When the phone call came last November, Pat Frovarp played it cool. The bookstore was busy, and she wasn't entirely sure what the caller wanted. "He said something about, 'You and your husband, Gary, are going to win the 2011 Raven Award,'" she said. "I'm all agog, making all the right sounds. You know, 'Oh, this is marvelous, I'm so excited.'"
Crime pays for Minneapolis bookstore
Once Upon a Crime, beloved by mystery writers and readers, will be honored this month at the Edgar Awards in New York.
But inside, she was thinking, "Huh?"
When she mentioned the call a few hours later, "Gary just went ape! He said, 'You've got to be kidding! We won the Raven Award?' And I said, 'What's the Raven Award?'"

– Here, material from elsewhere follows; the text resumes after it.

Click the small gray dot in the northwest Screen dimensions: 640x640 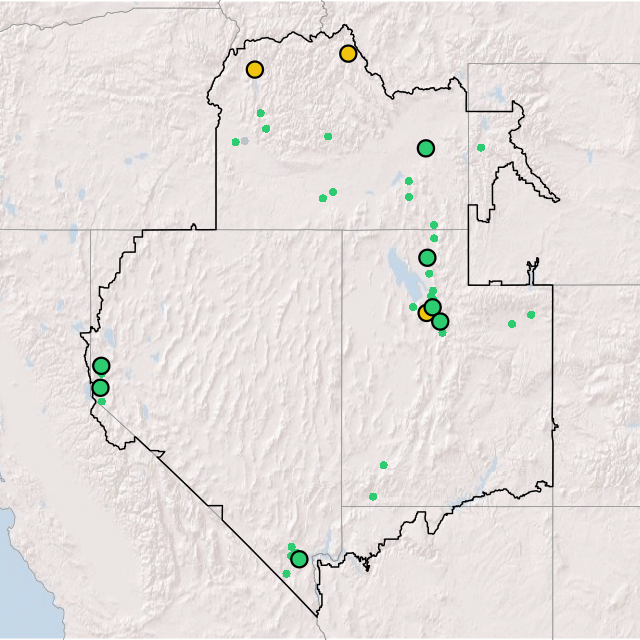(x=245, y=141)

She knows now. The Raven Award is the top honor for non-authors given at the annual Edgar Awards, sponsored by the Mystery Writers of America. Later this month, Frovarp and her husband, Gary Shulze, will fly to New York -- her first visit -- to do the town and to pick up their prize at the April 28 black-tie banquet.

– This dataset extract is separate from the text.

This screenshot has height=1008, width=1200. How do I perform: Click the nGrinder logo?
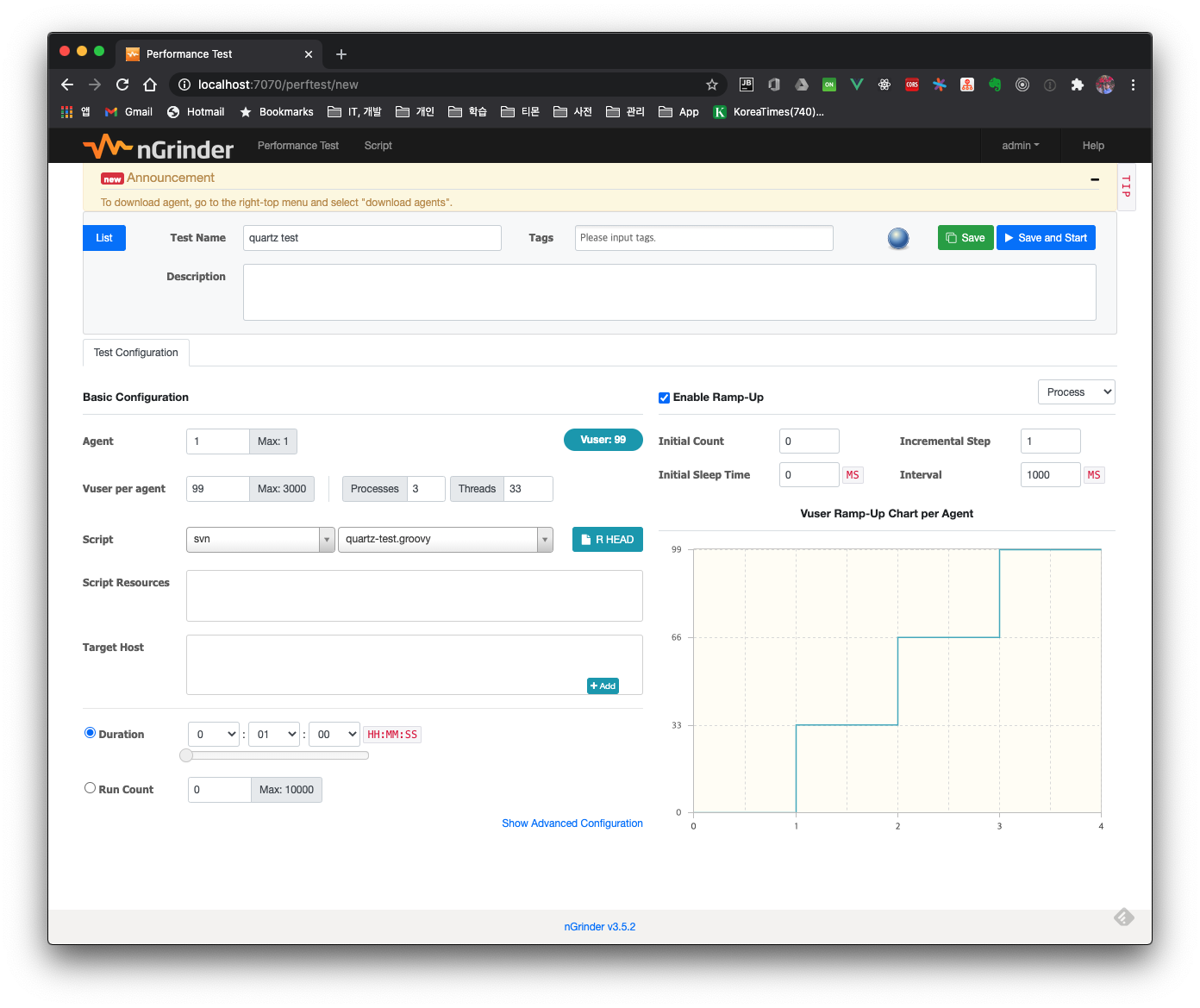[159, 147]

The pair will be honored for their hard work, support, encouragement and dedication to mysteries, mystery writers and mystery readers through Once Upon a Crime, their cozy and book-stuffed Minneapolis bookstore.
For their friends and customers, it's an award that was a long time coming.

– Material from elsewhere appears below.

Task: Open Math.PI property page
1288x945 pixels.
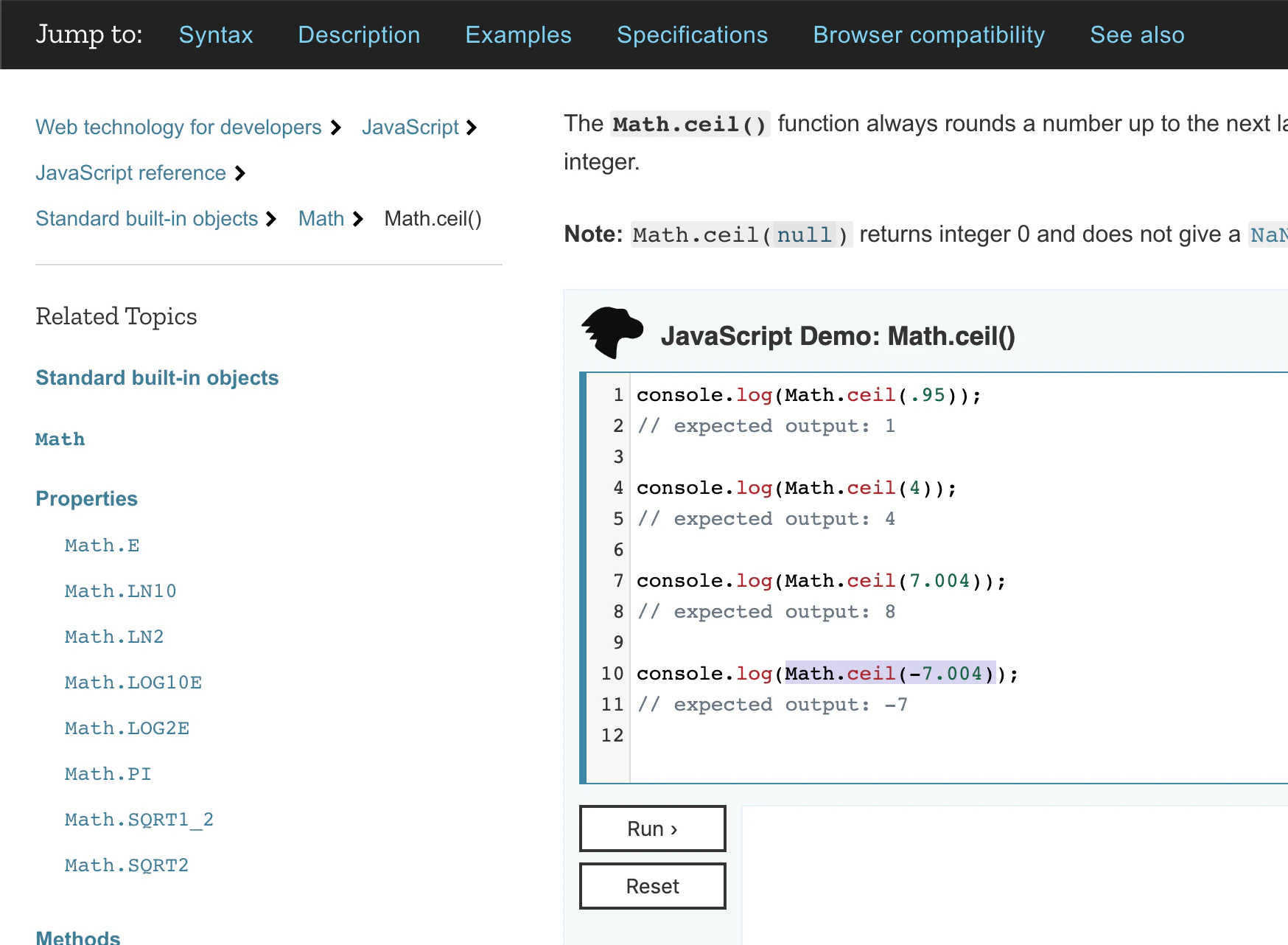Action: (108, 774)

"They're a class act," said Plymouth mystery writer Gerry Schmitt, better known by her pen name of Laura Childs. "They carry your books; they carry your back list; they do publicity; they host launch parties and events. They're phenomenal."
"People know that they're really terrific," said Larry Light, vice president of the Mystery Writers of America. "And it's high time they were recognized."
Frovarp and Shulze met years ago at the bookstore, where Frovarp worked a couple of days a week for the previous owner, Steve Stilwell. "I bought a lot of books from him and I always owed him money at the end of the month," she said.
Shulze began to hang around, initially because he collected first editions and loved books, and later because, well, he was beginning to love Frovarp. "I'd come down to the store, and if customers were in I'd talk to them about books," he said. "I was hand-selling books as a customer. I'd come in and re-stock and do things, waiting for the store to close" and for Frovarp to get off duty. (Still, she points out, "I had to ask him out.")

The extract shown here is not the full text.